» **Data for processing**
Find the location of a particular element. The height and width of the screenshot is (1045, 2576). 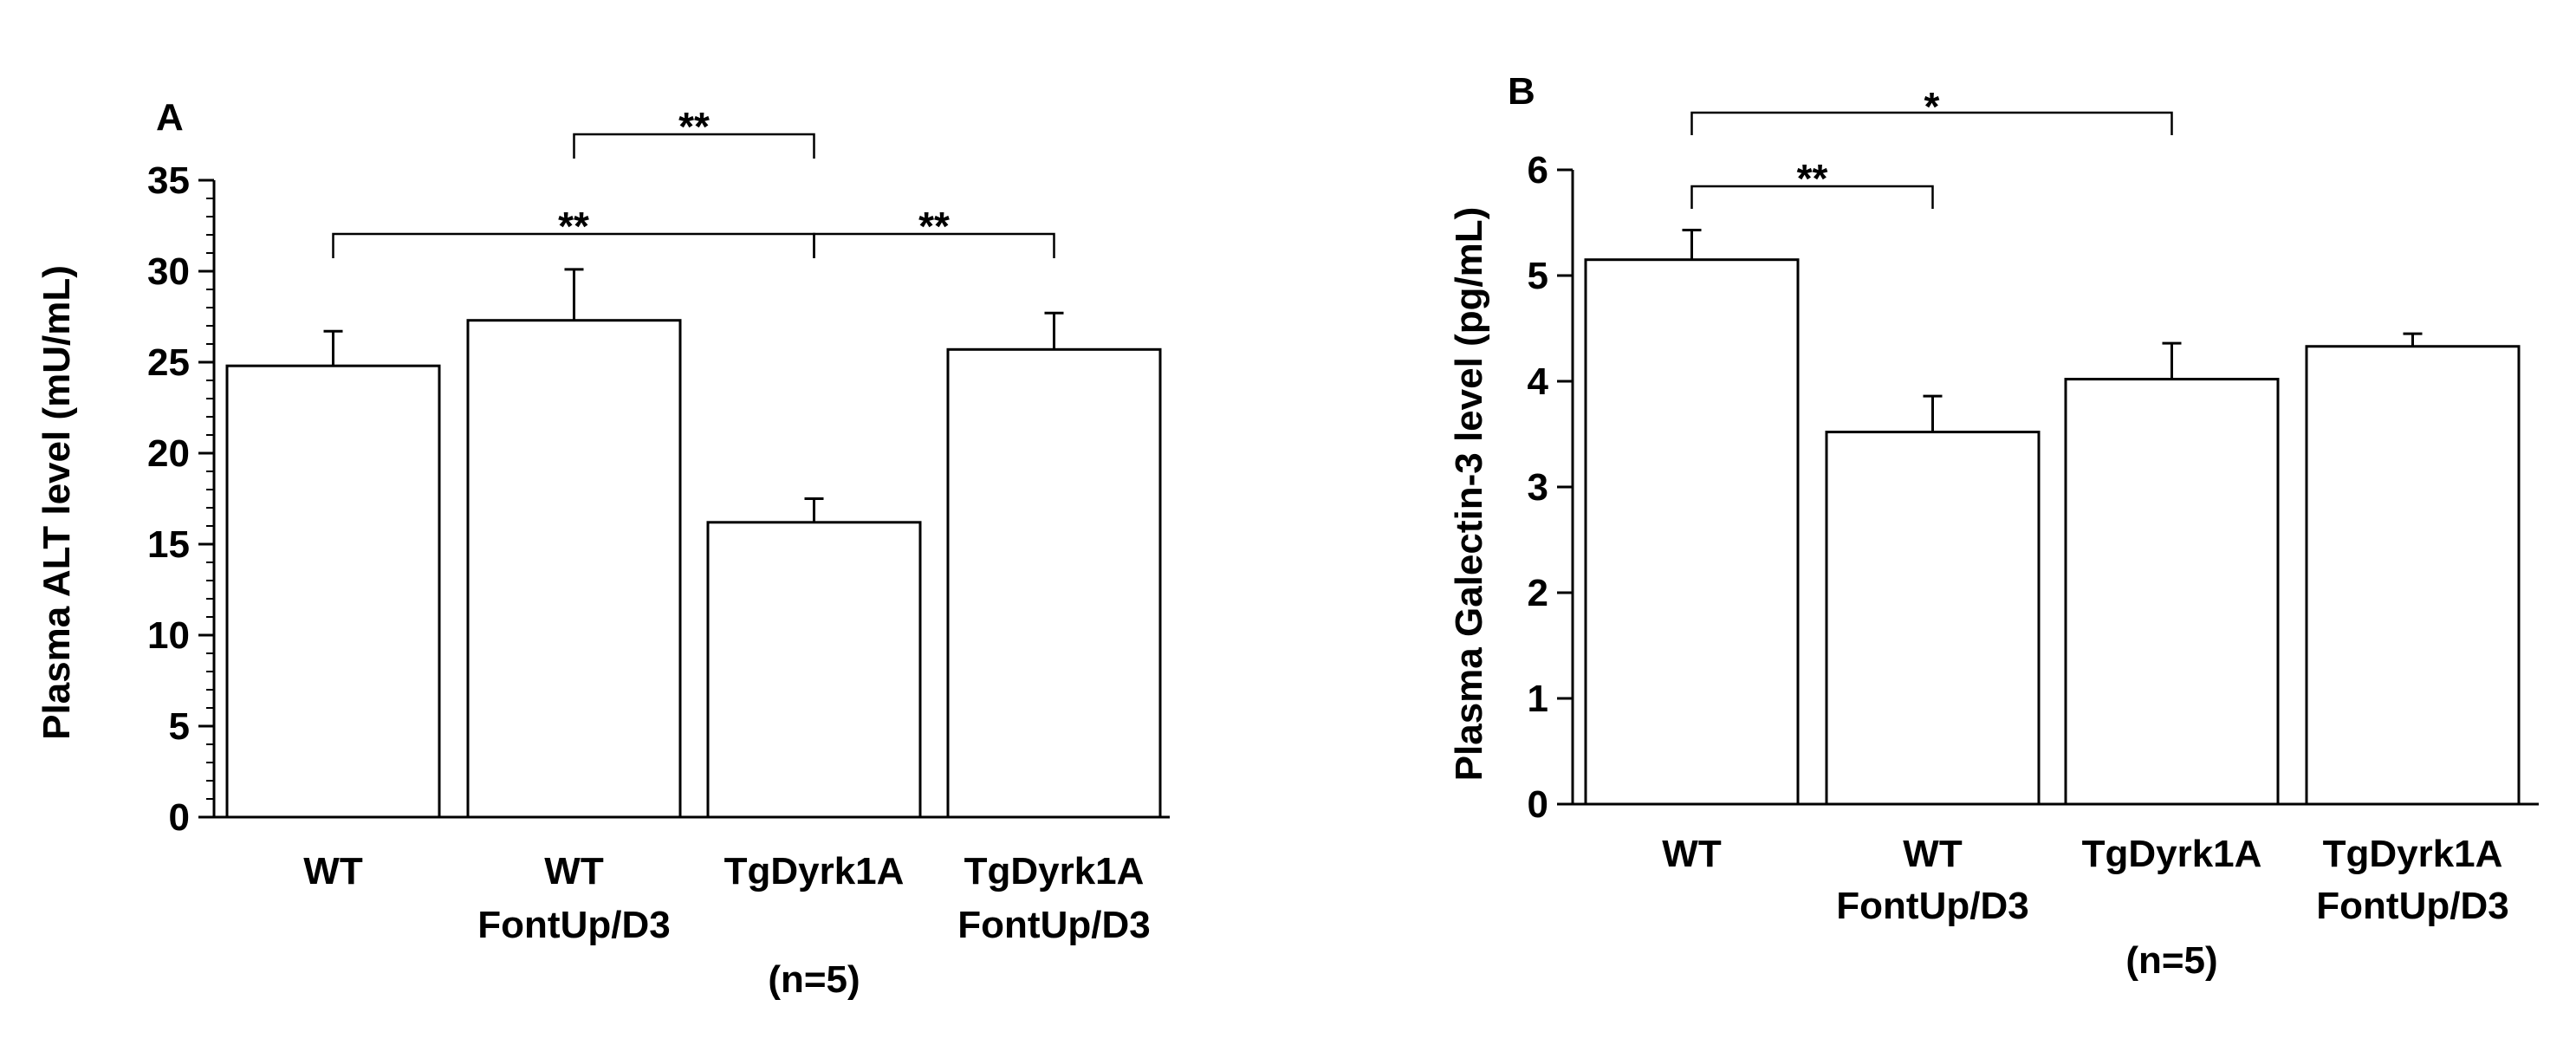

y-tick-label: 1 is located at coordinates (1538, 699).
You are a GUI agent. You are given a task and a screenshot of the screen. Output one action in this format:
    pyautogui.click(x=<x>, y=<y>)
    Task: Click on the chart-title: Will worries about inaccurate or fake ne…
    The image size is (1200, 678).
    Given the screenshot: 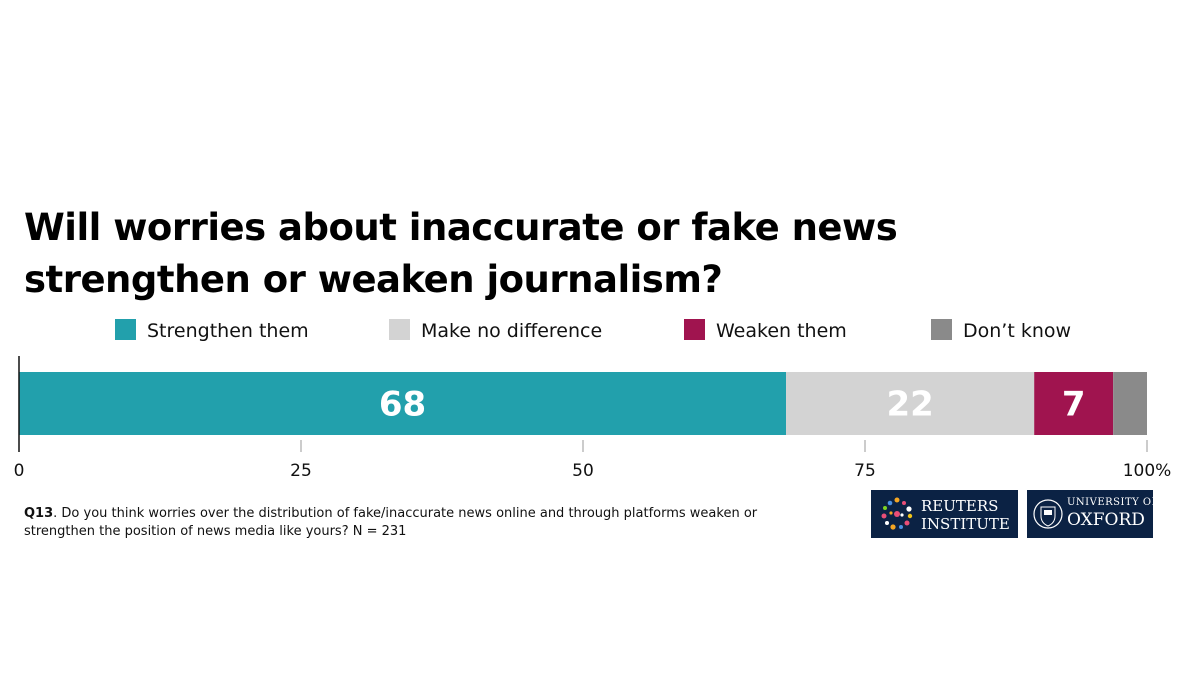 What is the action you would take?
    pyautogui.click(x=474, y=254)
    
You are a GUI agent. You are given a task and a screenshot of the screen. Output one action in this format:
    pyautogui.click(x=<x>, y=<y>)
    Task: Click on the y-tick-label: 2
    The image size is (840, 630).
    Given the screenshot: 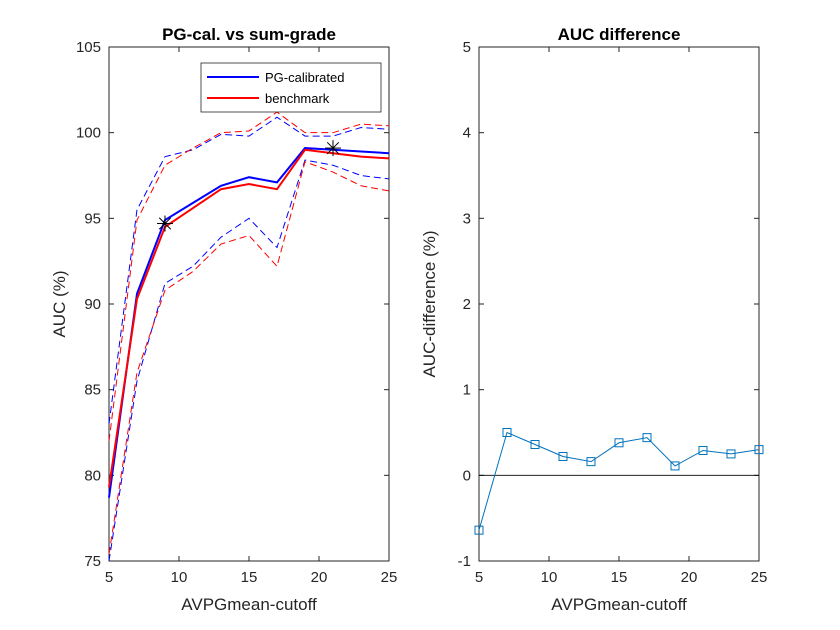 What is the action you would take?
    pyautogui.click(x=467, y=304)
    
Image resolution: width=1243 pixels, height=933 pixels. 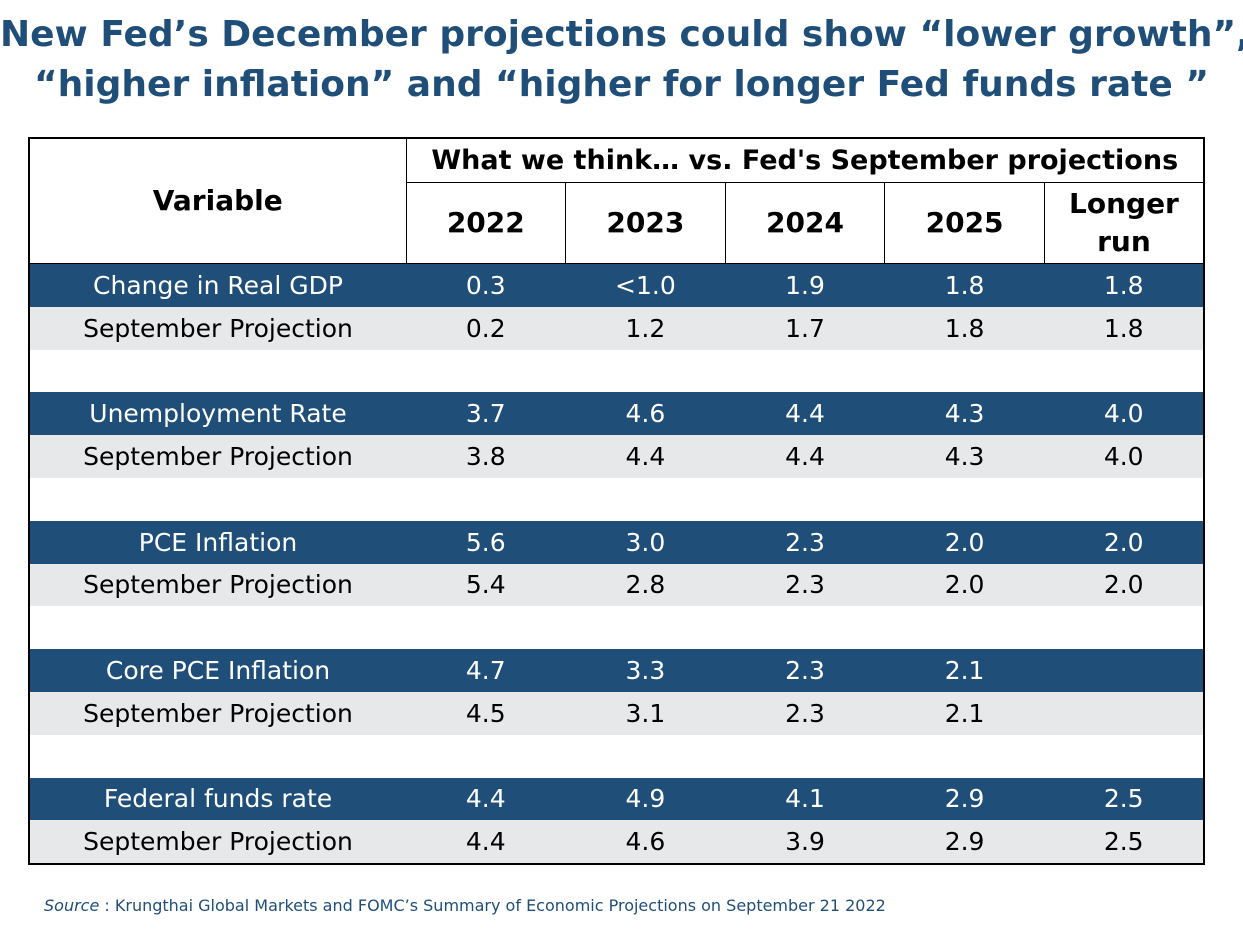 I want to click on column-header: 2022, so click(x=486, y=223).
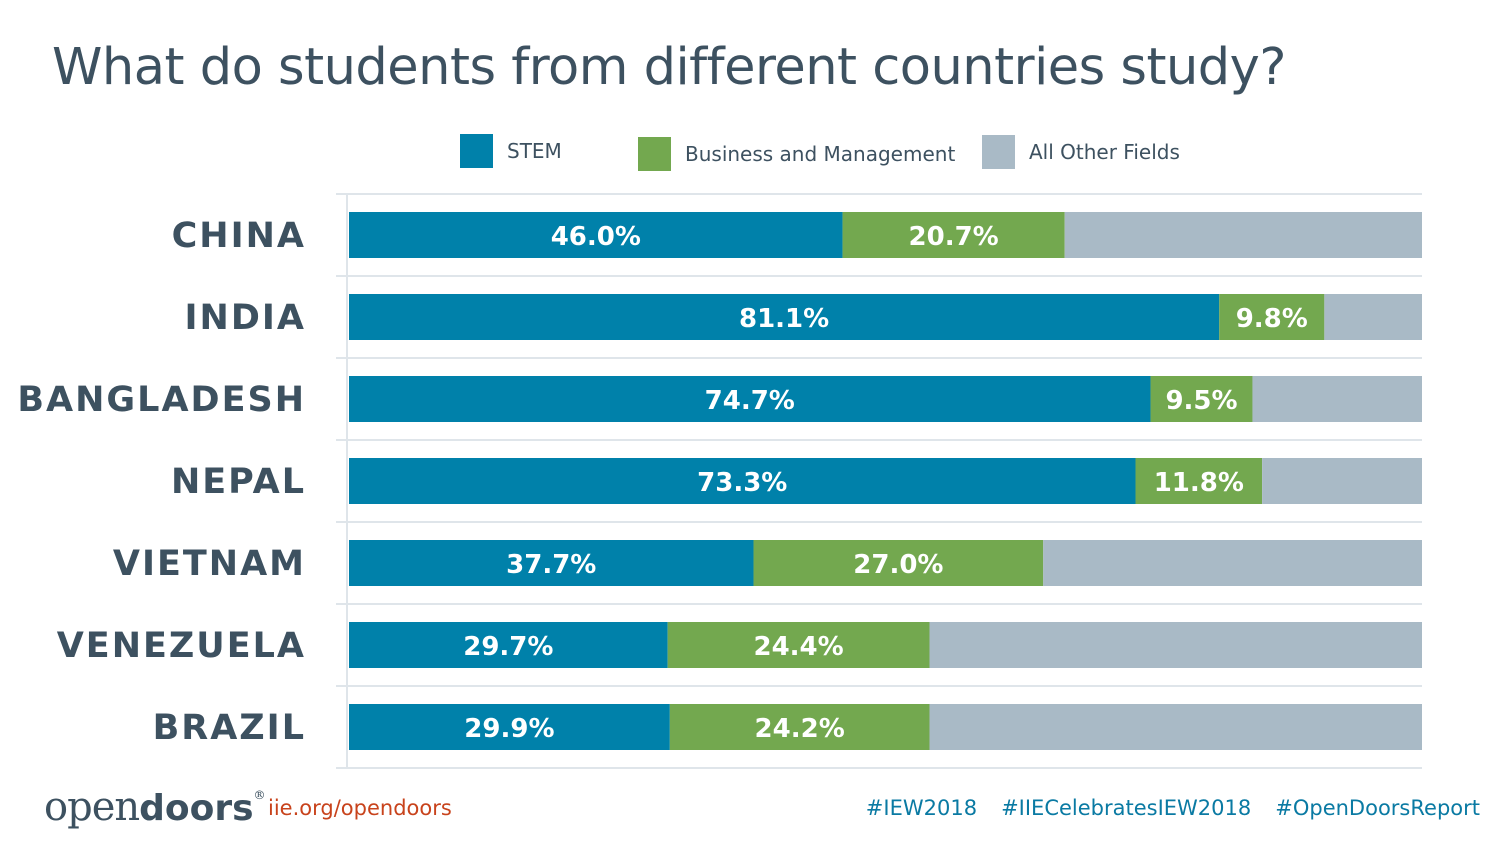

» **Work required**
Could you give the rows again from their very start through the line containing "y-tick-label: 1 is", swapping "particular" for "specific" and leaving everything else unchanged? Include only those lines, and leave out the pictures.

» **Result of this exercise**
Find the location of a specific element. The height and width of the screenshot is (1045, 2576). 

y-tick-label: 1 is located at coordinates (1538, 699).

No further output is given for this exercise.